Saved entries:
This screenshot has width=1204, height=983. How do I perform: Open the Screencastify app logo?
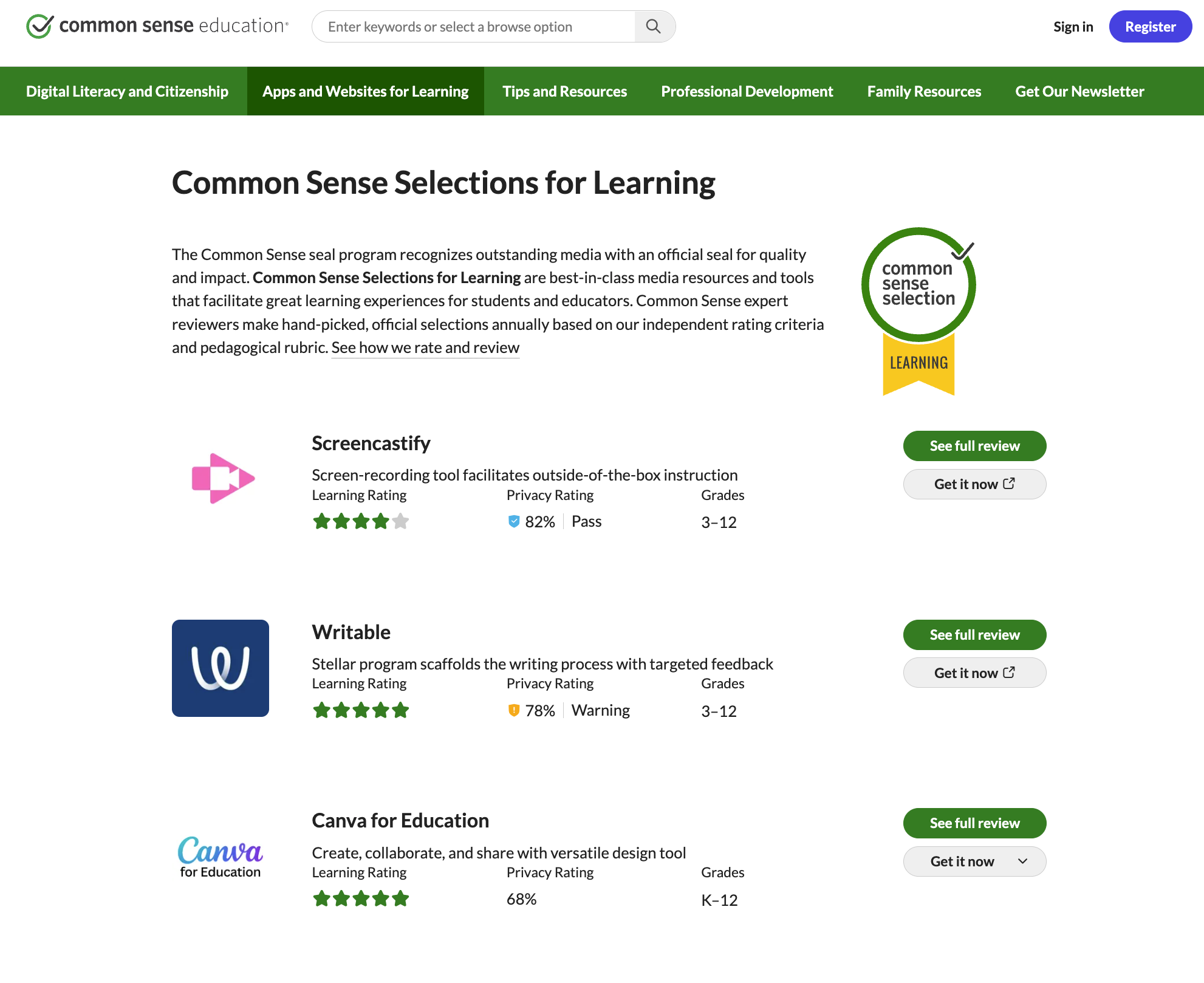[x=222, y=478]
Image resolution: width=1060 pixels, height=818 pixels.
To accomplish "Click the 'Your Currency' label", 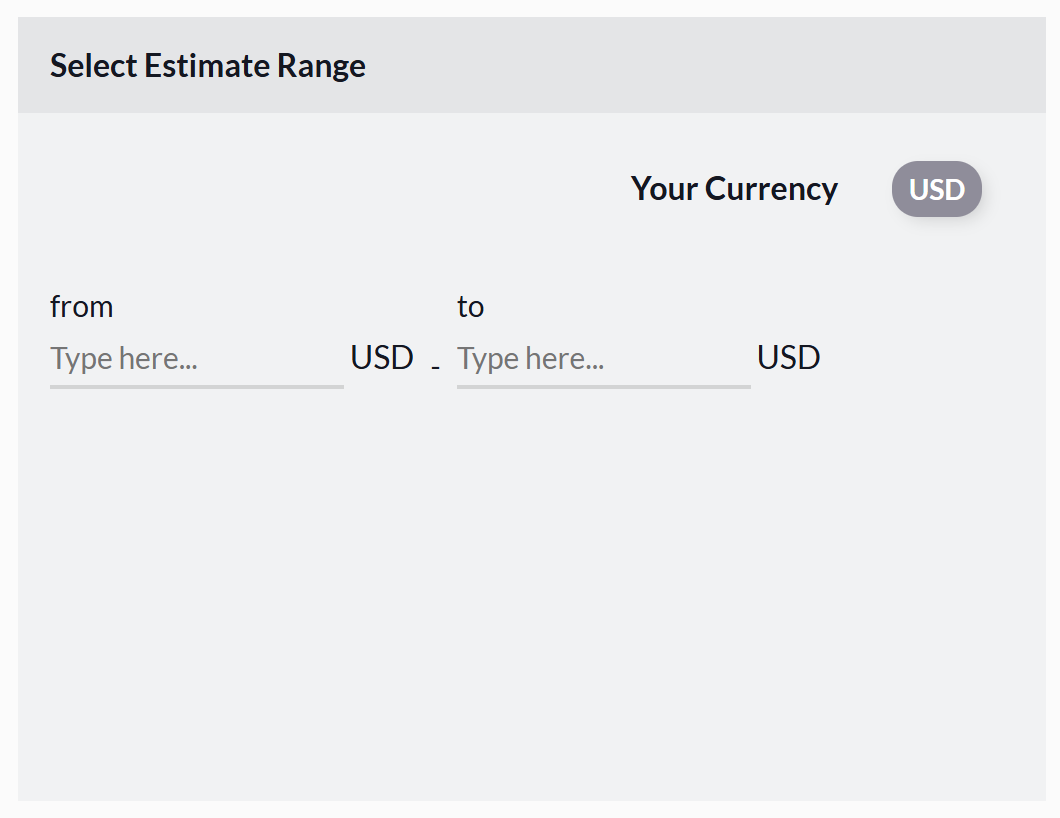I will tap(734, 189).
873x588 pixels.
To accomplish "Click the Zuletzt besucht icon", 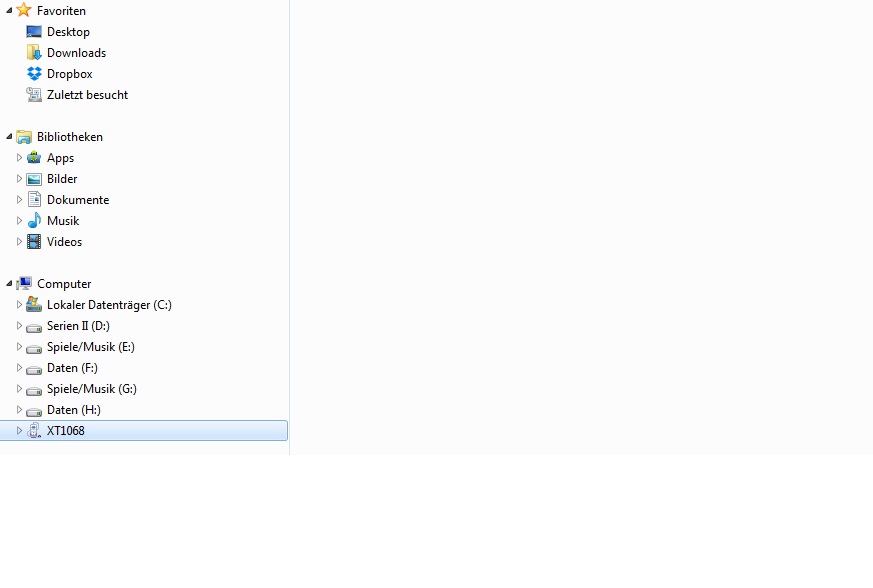I will point(34,95).
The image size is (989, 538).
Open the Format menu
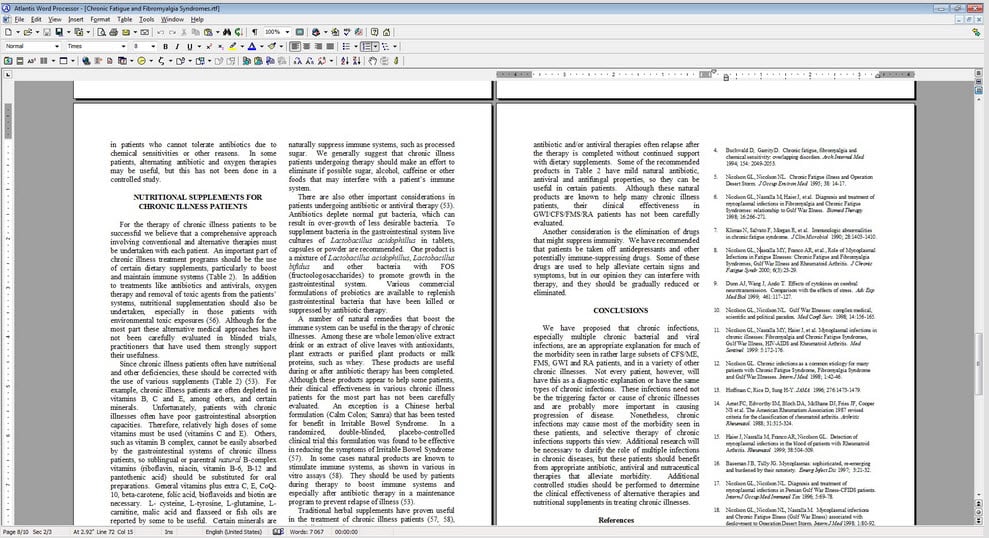click(x=100, y=19)
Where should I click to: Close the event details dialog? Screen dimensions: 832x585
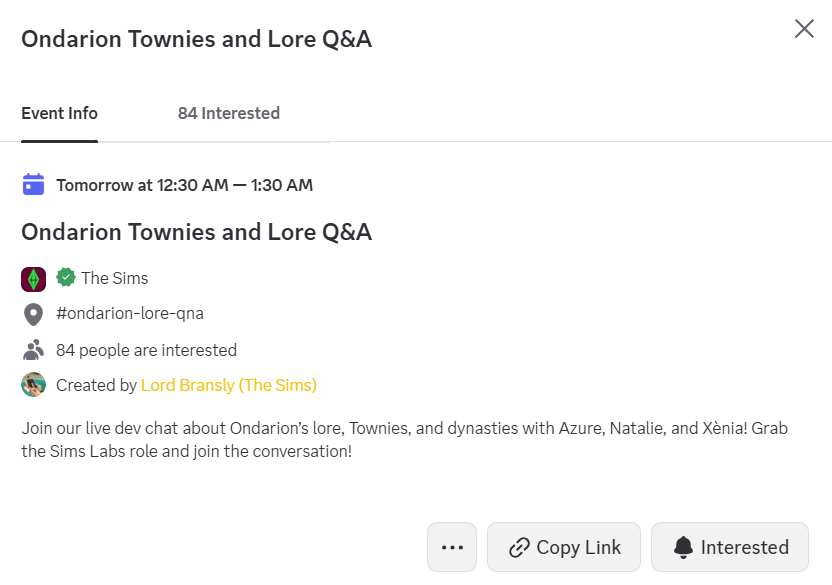(x=804, y=29)
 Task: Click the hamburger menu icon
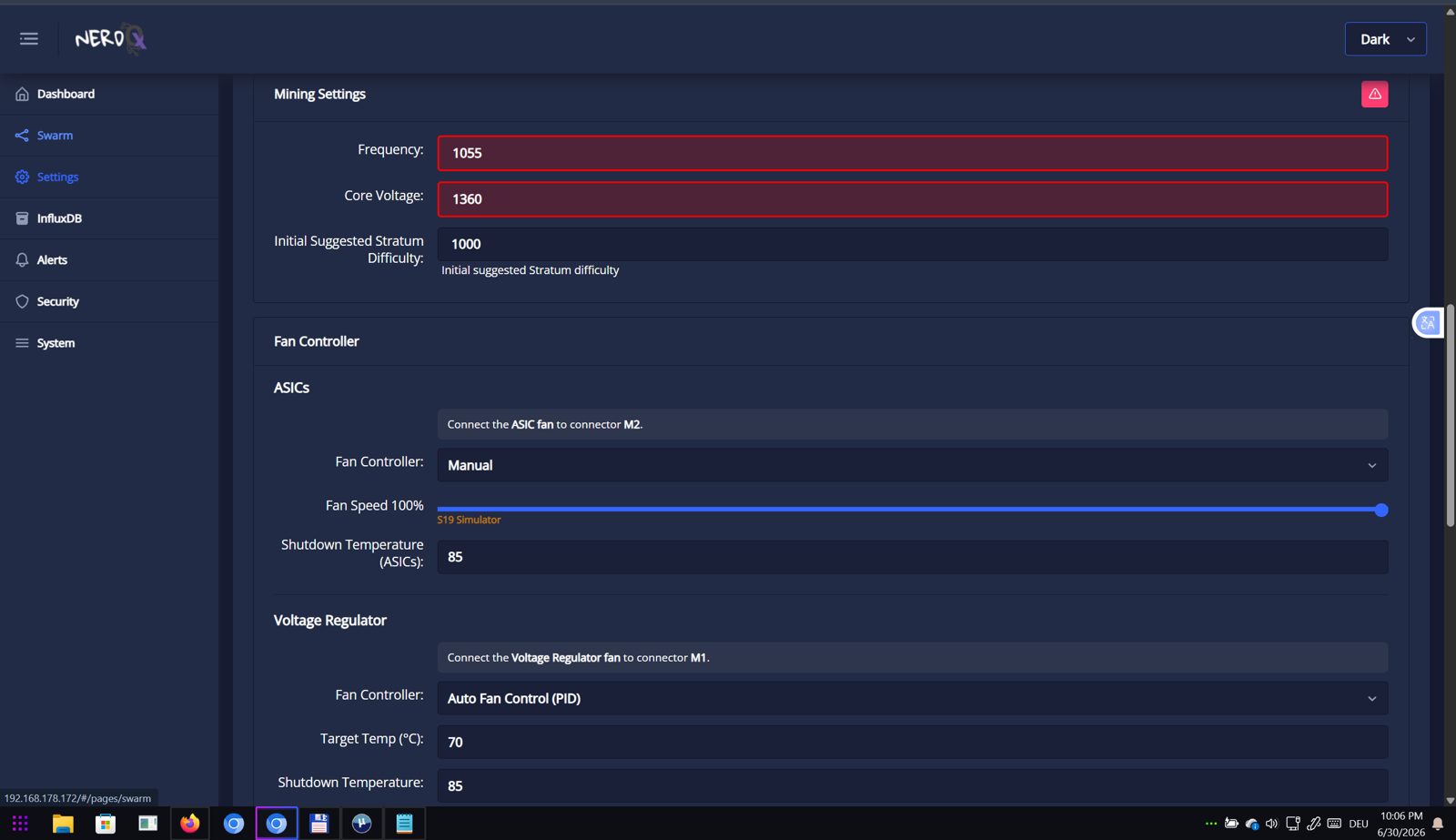click(29, 38)
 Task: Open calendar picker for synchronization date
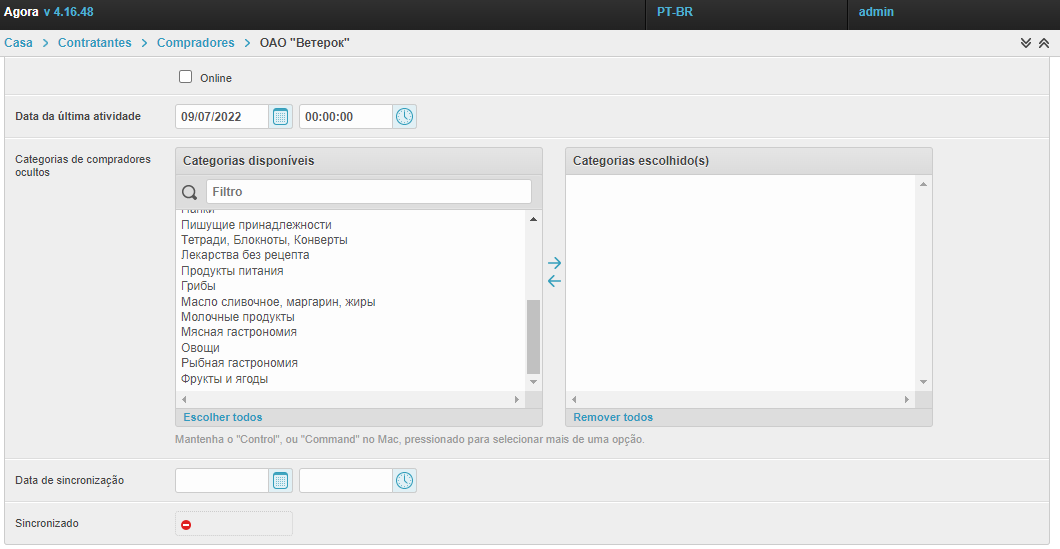coord(281,481)
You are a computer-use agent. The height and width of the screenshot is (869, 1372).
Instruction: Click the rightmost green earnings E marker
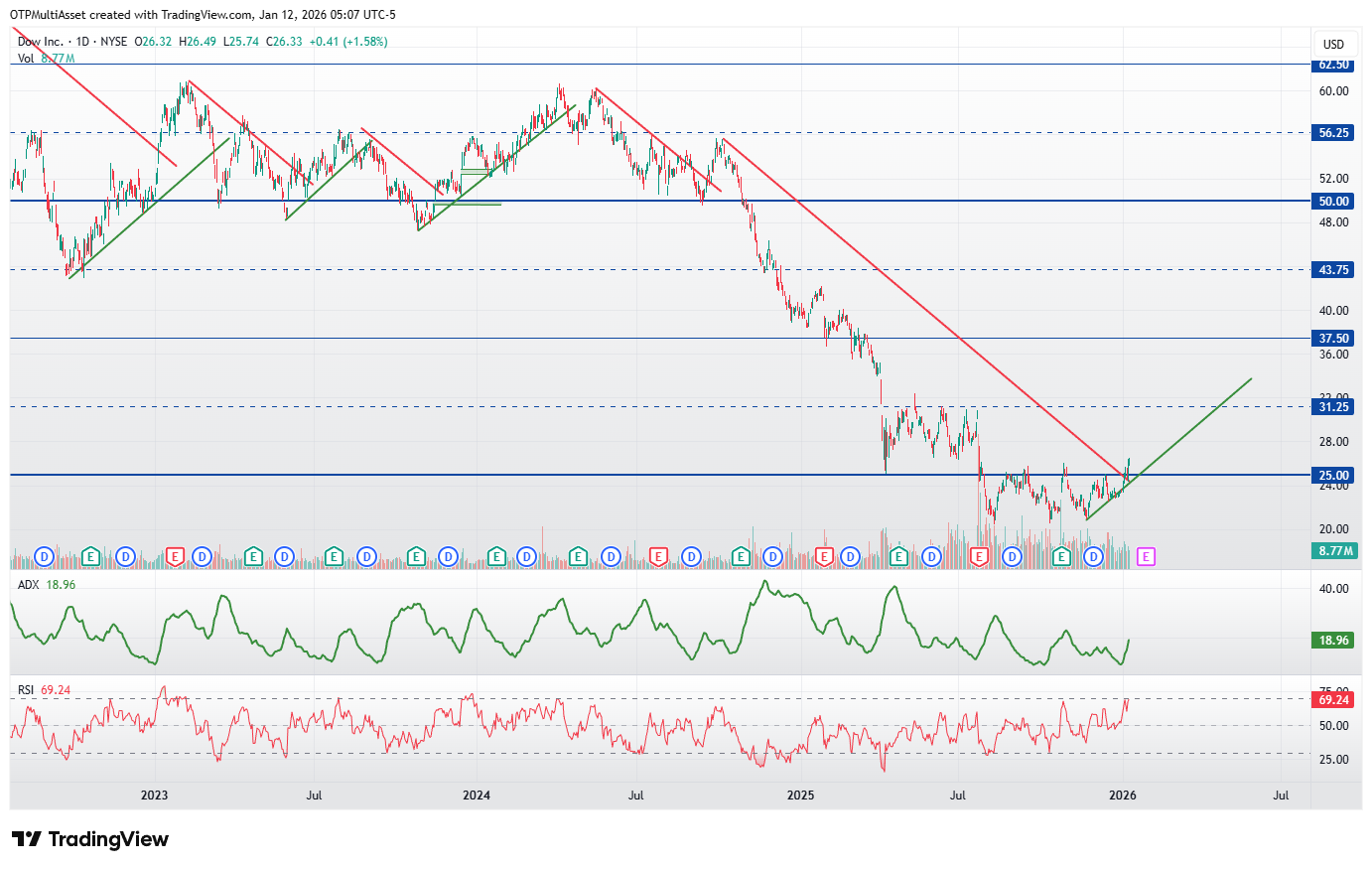[1061, 557]
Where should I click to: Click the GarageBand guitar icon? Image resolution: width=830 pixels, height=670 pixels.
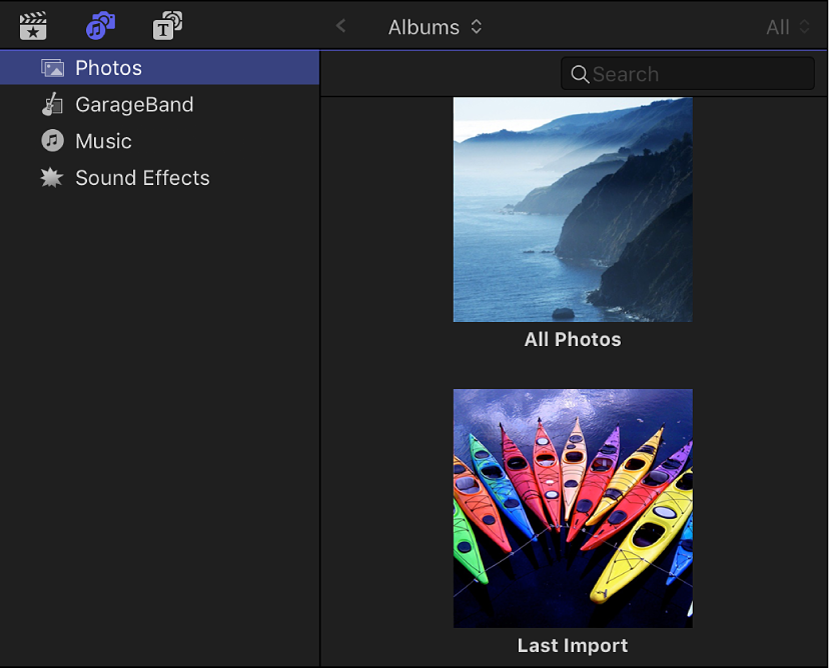[x=52, y=104]
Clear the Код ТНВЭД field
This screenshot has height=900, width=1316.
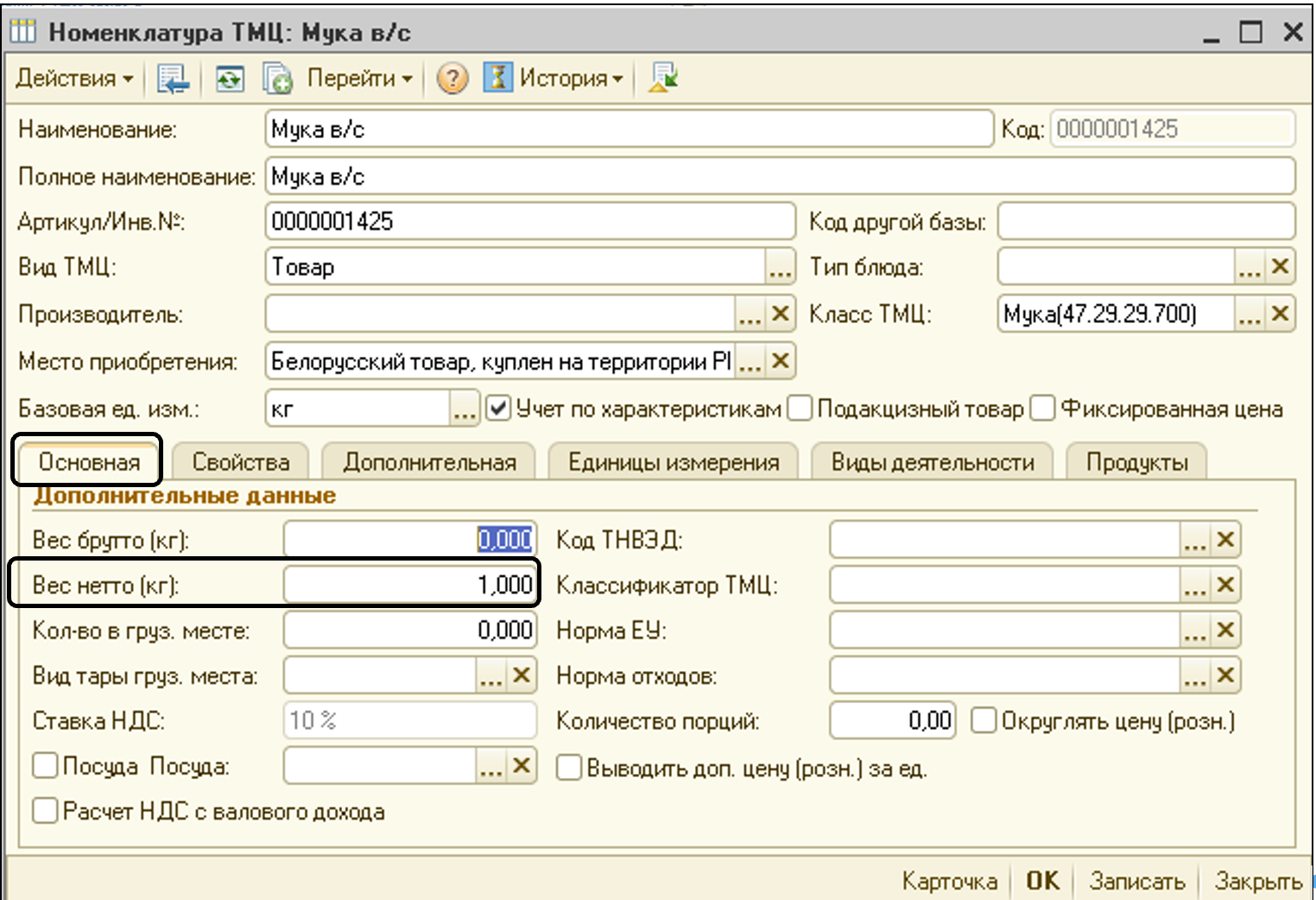click(x=1224, y=540)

** WORK INSTRUCTION **
Exactly repeat only the lines from the one with "Open the Format menu" to the closing line above, both included, and omit every picture.

** EXERCISE ANSWER **
Open the Format menu
click(x=100, y=19)
Where should I click to: Close the event details dialog? Screen dimensions: 832x585
(x=804, y=29)
 Task: Click the hamburger menu icon
click(29, 38)
 Task: Open calendar picker for synchronization date
coord(281,481)
You are a computer-use agent. The height and width of the screenshot is (869, 1372).
Instruction: Click the rightmost green earnings E marker
[1061, 557]
Where should I click to: Click the GarageBand guitar icon? Image resolution: width=830 pixels, height=670 pixels.
[x=52, y=104]
Clear the Код ТНВЭД field
This screenshot has height=900, width=1316.
click(x=1224, y=540)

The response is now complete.